Folkodia - Odes from the past 3.5/5

Reviewed: 2-20-09


1. Thus a viking dies
2. Born of thunder
3. Into battle
4. The malevolent
5. Defenders on the wall
6. High up in the sky
7. Bound for Valhalla
8. The swords of King Harald III
9. In the realm of Manannan
10. Sons of Europe

As if releasing CDs at a rate of more than one a year with Folkearth wasn't enough to keep them busy, a few members of the multinational project have branched off with a selection of other European musicians to form a similar band under the rather unimaginative title of Folkodia.

Recorded in similar fashion to their parent band, it features an assortment of vocalists and traditional instrumentalists from various territories contributing pieces of music that are applied to epic, viking/folk metal songs fashioned by the core musicians. The most immediate difference to Folkearth, and presumably the reason for this being billed as a separate project, is that the CD is much more compact than the sprawling releases of the original band, clocking in at a lean 39 minutes. With a much smaller cast of musicians (12 in total), it also feels like more of a combined effort between the group rather than a smaller band stapling on folk melodies to existing songs.

The vocal approach is varied, with 2 female vocalists and male vocals that alternate between brittle black metal croaks and resonant, Mathias Blad-like operatic tones, and the songs fluctuate between verse/chorus/bridge trade-offs on some songs, while others allow one style to take the spotlight for the duration.

It has to be noted that the production is likely to be a bit of a sticking point for some, and to be honest even the black metal enthusiast in me isn't overly keen on it. Obviously quite a low budget recording, there are times when the programming of the drums becomes painfully apparent, and the sound quality audibly creaks on occasion. This is most noticeable at the end of the chorus to opening track "Thus a viking dies", and ultimately shows that there is a difference between sounding raw and just a bit rubbish.

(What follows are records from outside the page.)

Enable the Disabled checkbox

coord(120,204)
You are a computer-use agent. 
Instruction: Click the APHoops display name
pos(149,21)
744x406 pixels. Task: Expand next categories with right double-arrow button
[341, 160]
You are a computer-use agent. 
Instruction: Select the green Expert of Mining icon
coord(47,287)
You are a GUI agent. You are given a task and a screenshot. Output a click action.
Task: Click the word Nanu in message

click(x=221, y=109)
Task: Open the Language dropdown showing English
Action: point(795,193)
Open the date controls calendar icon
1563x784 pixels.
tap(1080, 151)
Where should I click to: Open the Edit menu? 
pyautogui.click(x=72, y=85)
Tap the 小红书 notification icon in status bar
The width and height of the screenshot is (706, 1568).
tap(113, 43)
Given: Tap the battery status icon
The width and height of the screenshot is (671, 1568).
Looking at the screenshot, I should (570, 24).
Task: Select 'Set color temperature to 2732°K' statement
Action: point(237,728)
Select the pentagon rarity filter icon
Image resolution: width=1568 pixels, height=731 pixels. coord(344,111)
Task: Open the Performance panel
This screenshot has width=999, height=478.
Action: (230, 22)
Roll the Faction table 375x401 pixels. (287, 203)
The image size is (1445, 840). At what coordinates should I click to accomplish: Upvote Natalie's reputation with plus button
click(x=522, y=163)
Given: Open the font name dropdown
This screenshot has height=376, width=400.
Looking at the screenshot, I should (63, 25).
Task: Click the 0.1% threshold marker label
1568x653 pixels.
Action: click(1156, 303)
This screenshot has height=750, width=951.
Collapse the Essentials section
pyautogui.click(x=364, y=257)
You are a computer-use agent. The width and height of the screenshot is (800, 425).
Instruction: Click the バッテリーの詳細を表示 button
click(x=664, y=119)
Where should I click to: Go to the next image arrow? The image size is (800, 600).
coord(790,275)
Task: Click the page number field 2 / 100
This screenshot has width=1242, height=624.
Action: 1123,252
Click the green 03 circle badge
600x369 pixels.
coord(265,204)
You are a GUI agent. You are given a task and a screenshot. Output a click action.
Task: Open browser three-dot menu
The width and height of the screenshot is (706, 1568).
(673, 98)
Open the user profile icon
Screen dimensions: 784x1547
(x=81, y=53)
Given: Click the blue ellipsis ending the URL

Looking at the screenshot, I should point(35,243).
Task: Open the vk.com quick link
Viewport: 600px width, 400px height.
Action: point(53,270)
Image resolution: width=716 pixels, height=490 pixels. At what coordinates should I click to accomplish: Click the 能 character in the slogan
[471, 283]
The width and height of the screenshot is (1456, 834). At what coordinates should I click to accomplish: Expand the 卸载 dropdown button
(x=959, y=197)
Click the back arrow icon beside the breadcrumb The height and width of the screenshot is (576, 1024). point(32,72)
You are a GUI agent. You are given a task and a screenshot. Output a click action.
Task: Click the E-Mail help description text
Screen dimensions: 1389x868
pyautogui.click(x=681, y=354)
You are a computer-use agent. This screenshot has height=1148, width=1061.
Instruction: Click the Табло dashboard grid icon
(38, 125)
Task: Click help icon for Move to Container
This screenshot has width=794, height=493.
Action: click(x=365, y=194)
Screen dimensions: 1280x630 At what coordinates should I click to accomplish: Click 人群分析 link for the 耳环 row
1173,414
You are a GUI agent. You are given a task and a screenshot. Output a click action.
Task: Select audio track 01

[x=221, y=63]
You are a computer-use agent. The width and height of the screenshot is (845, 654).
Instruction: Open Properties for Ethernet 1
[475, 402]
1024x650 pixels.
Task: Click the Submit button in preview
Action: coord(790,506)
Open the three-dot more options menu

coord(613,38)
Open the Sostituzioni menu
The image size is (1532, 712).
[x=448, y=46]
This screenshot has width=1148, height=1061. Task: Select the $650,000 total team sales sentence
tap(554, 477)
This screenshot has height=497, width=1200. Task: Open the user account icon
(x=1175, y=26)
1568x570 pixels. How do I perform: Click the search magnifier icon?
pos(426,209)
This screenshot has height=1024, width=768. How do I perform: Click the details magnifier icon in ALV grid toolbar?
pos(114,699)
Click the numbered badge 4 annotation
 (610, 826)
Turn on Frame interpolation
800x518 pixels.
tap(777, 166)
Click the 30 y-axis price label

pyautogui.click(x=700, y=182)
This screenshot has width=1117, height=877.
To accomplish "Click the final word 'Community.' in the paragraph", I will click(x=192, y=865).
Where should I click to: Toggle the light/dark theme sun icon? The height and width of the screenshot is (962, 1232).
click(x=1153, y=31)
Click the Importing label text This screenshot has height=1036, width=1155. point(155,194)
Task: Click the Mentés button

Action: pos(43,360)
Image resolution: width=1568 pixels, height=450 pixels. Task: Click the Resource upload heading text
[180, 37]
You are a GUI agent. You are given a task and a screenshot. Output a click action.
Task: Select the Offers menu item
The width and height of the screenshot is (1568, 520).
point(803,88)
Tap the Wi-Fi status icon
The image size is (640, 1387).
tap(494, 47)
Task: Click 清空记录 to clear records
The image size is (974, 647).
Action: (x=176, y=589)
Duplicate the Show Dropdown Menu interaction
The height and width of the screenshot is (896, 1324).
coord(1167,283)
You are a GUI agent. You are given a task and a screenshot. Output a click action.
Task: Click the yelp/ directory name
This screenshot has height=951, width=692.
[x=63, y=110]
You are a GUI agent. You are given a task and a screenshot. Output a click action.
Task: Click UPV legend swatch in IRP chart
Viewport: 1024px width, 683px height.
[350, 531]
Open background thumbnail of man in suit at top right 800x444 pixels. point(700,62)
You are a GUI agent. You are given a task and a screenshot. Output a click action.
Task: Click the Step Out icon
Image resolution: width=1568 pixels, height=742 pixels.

Oddly, it is actually the less 'metal' songs on 'Odes from the past' that strike more of a chord. In saying that, things really pick up after a hit-and-miss opening salvo with "Defenders on the wall" (nothing to do with either George R.R. Martin or dodgy political allegiances), which is one of the faster songs that actually works, built on an inescapable melody played on some sort of wheezing traditional instrument that in my ignorance I can't place. The closing song "Sons of Europe" (nothing to do with John Norum and Joey Tempest's children) also manages to marry speed with the traditional instruments successfully, where in some of the other songs feel a little more forced. "Thus a viking dies" is a decent song in its own right, but the acoustic-and-harsh-vocals bridge is just a few steps on the wrong side of ludicrous, and the piercing main flute arrangement feels as though it is just there because something in that style ought to be there. "The malevolent" is another stumble, and after the aggressive opening passage ends up sounding quite tired and predictable.

Far more successful are the songs where the heavier instrumentation meshes more cleanly with the input of the folk players - such as "The swords of King Harald III", which is one of the more upbeat efforts - or on the tracks that either start soft and build up or remain tranquil throughout. "Bound for Valhalla" features an unexpected and quite brilliant guitar solo as the songs transitions from soft to heavy, while "In the realm of Manannan" remains acoustic from start to finish and is a sure-fire winner with its mournful vocal delivery and gentle, picked guitar playing.

A CD that takes a while to get going, 'Odes from the past' is definitely worthy of a bit of patience and will reward a listener with some inspired European folk metal. In a scene that can't be far off saturation point more jaded listeners may not have time for this, but while they don't quite leap out from the pack, Folkodia definitely have a valid contribution to make.